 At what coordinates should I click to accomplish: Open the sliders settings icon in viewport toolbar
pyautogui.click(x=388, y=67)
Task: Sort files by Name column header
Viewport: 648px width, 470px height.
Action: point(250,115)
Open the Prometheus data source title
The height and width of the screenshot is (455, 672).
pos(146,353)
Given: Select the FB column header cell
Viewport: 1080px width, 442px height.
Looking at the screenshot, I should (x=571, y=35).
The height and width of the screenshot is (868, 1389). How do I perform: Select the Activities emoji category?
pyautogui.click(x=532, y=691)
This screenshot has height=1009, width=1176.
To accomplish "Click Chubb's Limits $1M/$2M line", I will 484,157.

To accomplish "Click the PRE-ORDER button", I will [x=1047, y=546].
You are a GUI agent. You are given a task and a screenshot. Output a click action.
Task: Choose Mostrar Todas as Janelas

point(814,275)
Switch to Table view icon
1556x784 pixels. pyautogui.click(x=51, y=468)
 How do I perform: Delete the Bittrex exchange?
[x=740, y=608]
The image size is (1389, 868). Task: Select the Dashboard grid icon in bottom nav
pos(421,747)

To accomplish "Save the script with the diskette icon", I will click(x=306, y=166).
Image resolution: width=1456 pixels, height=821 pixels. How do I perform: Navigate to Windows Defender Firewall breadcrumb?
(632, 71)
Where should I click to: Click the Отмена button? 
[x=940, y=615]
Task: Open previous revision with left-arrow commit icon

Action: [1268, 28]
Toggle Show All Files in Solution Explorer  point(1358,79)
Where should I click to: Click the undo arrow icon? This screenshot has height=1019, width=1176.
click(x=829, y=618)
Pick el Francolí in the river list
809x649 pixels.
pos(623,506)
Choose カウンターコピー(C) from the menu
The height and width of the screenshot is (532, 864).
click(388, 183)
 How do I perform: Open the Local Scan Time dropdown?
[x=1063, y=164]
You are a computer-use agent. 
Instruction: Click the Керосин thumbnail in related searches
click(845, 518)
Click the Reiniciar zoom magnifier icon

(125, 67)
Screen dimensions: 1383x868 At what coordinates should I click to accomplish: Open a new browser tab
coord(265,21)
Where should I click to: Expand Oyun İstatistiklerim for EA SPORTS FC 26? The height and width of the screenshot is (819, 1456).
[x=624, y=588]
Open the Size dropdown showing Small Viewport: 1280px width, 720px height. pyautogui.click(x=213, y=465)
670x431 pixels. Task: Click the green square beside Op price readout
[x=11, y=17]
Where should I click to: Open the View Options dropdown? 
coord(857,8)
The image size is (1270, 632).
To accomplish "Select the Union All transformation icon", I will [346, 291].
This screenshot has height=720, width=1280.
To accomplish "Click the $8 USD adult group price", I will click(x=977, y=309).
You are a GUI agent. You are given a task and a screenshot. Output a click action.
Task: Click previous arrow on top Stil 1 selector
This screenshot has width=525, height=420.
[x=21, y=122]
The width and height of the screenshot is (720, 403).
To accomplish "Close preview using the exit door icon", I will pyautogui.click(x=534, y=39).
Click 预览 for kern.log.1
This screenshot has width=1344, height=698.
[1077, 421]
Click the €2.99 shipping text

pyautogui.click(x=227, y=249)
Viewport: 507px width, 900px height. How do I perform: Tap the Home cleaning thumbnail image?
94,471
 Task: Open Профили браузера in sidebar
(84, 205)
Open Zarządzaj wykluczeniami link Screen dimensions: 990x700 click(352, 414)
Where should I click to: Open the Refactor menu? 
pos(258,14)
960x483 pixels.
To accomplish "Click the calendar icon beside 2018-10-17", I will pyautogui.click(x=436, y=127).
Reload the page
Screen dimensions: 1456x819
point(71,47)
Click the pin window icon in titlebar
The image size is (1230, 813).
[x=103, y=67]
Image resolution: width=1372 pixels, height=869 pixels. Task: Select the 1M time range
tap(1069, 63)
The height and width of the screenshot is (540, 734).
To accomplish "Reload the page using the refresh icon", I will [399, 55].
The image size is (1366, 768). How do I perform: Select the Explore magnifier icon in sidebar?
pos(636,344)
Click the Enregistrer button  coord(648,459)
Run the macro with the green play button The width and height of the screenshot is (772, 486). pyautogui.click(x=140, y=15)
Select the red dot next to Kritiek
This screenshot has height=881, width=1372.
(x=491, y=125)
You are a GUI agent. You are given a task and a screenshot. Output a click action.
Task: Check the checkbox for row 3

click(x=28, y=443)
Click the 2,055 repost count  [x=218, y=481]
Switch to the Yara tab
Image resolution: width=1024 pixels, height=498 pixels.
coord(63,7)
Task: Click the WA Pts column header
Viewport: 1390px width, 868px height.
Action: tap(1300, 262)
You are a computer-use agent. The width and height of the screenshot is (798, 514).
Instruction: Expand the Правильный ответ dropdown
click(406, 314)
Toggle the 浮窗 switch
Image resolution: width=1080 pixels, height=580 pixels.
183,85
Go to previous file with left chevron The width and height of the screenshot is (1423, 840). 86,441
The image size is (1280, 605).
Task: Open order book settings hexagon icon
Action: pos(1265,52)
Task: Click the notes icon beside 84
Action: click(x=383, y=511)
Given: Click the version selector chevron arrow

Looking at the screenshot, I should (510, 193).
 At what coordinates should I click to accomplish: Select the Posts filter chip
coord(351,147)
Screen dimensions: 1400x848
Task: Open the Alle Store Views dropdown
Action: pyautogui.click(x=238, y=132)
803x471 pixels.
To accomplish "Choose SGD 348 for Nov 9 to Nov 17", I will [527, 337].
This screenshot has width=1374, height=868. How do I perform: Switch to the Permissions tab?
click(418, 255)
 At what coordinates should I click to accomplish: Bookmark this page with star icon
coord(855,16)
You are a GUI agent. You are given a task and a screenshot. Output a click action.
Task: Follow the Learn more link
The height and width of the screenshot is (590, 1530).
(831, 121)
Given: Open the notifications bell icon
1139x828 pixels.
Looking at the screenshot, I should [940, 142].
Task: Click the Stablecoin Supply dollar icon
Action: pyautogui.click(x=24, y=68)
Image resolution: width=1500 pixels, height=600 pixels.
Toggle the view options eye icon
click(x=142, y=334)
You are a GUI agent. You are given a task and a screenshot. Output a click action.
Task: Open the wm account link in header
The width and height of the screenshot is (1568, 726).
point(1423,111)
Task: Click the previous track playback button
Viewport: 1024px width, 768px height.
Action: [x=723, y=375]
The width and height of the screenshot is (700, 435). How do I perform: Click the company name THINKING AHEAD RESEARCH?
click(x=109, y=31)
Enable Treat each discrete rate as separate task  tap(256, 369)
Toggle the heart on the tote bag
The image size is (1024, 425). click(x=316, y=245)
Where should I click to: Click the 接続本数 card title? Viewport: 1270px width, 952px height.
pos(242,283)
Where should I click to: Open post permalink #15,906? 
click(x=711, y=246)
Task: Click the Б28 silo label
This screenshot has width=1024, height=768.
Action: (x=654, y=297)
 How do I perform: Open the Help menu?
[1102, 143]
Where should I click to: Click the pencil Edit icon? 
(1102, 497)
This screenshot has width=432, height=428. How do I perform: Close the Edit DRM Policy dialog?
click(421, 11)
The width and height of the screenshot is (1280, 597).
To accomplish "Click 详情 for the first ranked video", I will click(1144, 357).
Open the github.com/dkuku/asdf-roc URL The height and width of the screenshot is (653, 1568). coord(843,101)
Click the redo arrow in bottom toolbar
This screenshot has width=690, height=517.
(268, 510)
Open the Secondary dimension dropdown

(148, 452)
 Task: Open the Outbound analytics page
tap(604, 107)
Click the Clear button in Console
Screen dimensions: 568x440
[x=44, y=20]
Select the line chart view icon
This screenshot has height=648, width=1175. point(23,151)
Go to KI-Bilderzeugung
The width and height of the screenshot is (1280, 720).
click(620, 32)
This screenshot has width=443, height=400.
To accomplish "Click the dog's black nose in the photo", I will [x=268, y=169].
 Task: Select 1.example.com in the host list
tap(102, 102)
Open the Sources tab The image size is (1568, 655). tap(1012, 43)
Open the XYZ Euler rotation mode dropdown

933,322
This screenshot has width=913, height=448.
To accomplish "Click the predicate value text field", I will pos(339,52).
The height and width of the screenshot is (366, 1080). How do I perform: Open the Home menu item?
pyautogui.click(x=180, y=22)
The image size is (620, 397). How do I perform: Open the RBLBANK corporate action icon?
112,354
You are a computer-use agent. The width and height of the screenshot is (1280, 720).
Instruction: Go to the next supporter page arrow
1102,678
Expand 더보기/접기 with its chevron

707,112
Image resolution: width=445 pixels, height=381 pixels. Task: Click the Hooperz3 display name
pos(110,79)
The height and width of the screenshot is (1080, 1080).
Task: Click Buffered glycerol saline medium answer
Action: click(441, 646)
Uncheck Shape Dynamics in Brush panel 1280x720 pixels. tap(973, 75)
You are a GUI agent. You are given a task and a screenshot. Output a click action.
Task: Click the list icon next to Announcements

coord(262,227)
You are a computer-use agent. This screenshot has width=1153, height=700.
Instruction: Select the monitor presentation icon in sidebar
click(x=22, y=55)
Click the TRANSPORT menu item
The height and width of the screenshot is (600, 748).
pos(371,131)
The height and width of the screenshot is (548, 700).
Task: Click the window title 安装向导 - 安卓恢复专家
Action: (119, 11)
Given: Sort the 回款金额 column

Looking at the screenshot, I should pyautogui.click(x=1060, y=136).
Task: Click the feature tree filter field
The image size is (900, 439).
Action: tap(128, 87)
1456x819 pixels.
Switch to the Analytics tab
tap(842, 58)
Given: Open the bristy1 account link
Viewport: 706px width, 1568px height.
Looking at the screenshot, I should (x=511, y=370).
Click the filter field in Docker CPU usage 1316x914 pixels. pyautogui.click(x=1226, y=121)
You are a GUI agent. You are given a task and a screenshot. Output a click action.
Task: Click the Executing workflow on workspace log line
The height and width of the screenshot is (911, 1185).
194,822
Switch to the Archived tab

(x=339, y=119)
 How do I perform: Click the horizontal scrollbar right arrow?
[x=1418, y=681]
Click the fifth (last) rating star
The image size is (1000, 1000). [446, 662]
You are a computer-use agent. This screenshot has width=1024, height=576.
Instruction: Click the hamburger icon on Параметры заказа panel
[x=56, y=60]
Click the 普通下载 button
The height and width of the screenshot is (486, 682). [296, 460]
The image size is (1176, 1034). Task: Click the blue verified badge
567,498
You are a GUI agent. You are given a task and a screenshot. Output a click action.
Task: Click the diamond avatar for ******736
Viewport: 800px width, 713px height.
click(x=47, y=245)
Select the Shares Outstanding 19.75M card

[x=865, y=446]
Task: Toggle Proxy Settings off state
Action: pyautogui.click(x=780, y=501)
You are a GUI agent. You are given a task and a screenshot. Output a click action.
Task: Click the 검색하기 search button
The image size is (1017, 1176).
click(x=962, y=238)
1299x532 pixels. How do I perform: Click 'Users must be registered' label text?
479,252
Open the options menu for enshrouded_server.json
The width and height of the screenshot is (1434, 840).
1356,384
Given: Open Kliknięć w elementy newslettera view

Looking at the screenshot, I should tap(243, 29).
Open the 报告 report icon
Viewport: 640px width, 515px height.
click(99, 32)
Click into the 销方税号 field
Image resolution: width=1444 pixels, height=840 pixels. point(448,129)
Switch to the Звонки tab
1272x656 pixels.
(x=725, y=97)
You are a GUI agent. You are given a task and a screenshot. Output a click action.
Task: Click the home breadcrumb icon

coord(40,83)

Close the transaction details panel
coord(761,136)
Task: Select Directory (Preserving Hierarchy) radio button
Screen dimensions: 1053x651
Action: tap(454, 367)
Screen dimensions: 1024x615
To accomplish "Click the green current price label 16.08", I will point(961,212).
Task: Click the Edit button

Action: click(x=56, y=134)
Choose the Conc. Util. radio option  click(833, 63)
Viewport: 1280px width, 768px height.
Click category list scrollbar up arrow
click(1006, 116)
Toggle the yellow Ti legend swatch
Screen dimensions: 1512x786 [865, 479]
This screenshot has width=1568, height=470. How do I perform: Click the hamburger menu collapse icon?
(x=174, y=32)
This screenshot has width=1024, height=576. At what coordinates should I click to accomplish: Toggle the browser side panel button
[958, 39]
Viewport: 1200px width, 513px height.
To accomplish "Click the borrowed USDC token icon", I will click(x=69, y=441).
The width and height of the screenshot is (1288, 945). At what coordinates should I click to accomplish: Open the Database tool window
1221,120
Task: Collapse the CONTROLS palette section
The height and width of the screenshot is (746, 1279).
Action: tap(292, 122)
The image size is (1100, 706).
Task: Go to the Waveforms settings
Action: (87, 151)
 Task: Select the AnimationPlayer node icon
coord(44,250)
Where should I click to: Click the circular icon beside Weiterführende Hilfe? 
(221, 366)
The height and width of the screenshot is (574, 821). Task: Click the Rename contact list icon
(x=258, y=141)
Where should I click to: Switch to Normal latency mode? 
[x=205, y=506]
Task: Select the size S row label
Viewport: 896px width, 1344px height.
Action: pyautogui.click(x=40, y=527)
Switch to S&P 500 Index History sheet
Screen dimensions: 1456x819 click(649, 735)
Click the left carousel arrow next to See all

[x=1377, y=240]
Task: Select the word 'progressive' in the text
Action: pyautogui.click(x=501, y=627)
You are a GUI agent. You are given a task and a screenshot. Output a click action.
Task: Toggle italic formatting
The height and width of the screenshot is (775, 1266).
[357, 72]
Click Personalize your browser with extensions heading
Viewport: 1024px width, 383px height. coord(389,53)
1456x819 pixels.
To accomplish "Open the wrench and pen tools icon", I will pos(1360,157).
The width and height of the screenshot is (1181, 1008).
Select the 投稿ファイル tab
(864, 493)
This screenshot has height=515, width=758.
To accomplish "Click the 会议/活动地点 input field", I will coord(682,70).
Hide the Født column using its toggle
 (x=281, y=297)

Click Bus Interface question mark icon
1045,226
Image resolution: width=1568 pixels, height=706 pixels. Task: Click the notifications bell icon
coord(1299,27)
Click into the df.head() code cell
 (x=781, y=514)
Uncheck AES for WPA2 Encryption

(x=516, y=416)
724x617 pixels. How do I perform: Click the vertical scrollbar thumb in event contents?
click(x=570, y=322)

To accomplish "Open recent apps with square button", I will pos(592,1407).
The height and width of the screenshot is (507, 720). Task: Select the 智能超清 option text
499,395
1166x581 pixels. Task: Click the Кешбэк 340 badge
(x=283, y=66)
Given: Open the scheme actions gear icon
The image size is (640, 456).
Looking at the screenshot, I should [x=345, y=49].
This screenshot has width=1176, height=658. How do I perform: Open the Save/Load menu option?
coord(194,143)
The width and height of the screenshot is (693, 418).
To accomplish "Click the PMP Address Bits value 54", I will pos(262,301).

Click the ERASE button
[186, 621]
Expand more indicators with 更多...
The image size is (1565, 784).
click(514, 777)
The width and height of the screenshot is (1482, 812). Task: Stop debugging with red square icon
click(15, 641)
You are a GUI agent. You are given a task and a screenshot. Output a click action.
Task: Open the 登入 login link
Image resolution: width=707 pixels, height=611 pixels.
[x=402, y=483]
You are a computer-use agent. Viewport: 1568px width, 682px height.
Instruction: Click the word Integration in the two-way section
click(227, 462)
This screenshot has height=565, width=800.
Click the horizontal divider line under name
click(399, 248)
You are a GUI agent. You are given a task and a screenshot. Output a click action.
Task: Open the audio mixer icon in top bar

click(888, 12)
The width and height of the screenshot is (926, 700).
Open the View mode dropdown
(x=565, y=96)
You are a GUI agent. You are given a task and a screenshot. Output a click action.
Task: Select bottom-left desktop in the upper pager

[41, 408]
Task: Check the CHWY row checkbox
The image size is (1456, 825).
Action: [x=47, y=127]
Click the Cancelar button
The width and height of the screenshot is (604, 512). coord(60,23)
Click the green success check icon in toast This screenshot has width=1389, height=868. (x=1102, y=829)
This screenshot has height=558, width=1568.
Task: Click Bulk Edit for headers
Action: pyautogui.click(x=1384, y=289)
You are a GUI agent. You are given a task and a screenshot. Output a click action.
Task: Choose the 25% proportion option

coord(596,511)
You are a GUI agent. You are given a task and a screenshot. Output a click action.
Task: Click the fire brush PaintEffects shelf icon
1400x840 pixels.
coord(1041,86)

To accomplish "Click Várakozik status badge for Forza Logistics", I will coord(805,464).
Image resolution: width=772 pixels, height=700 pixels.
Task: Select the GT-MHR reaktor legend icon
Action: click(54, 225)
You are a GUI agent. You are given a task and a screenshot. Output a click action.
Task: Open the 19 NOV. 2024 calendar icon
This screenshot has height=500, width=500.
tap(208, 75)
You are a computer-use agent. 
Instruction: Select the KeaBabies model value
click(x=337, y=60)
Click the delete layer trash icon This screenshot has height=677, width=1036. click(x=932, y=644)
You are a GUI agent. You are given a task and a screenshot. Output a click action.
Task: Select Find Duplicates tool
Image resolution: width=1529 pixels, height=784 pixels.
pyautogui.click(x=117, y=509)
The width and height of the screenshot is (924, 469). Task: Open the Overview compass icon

• Instructions for the task: How many lines of the material above contain the word "category", counting only matches with the same capitalization? Reply with the number alone.

• Response to this task: 2